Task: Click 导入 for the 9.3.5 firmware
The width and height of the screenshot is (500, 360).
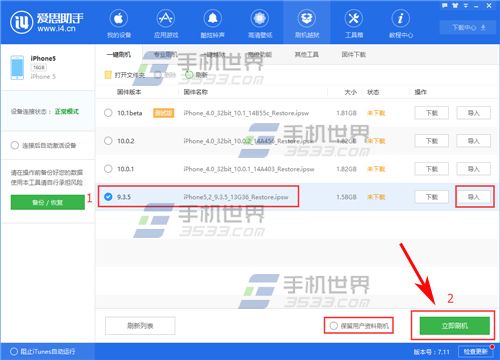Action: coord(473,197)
---
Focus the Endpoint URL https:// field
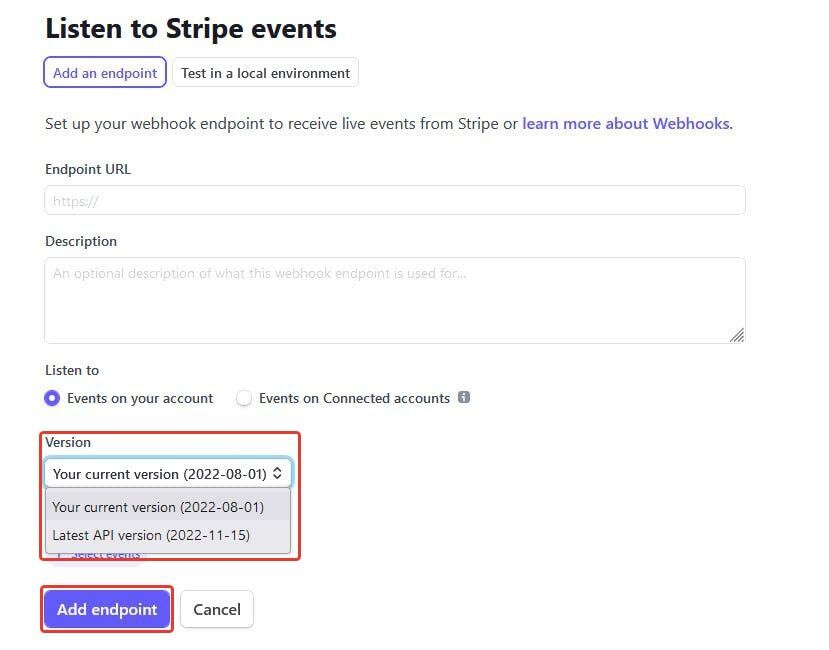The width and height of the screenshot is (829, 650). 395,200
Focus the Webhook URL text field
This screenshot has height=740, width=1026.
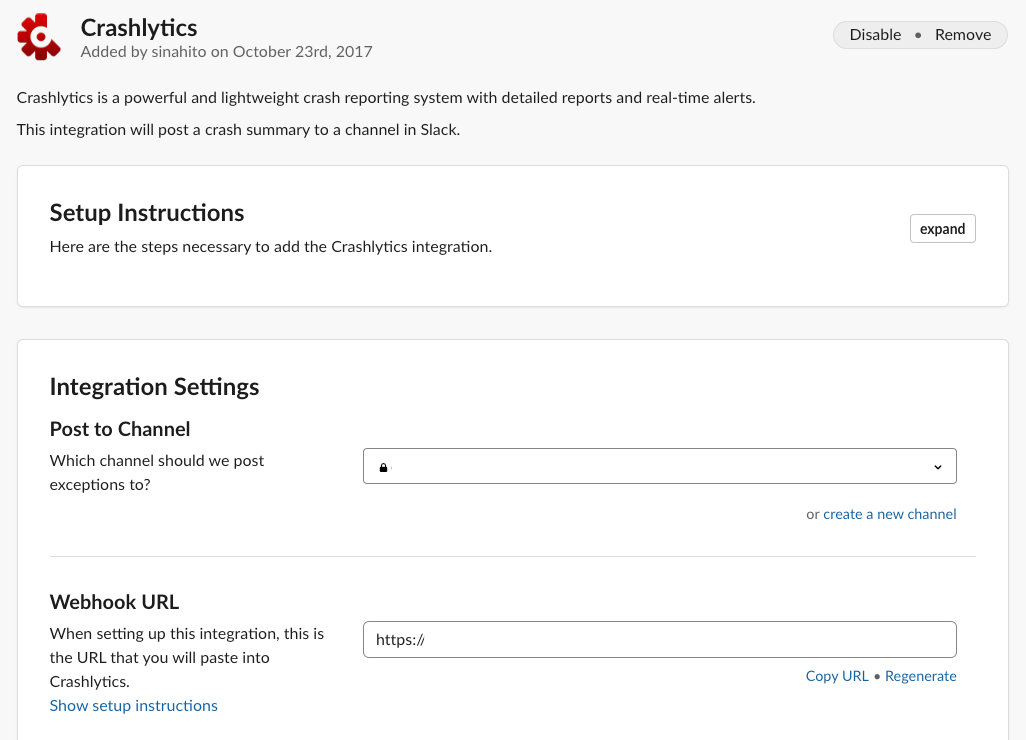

== Instructions for the task ==
Only the lines starting at the one with "Focus the Endpoint URL https:// field" and ending at the one with "This screenshot has height=740, width=1026." should be printed, each exactly as it appears in the material above; the pictures are to be omitted.

== Result for this exercise ==
Focus the Endpoint URL https:// field
The width and height of the screenshot is (829, 650). 395,200
Focus the Webhook URL text field
This screenshot has height=740, width=1026.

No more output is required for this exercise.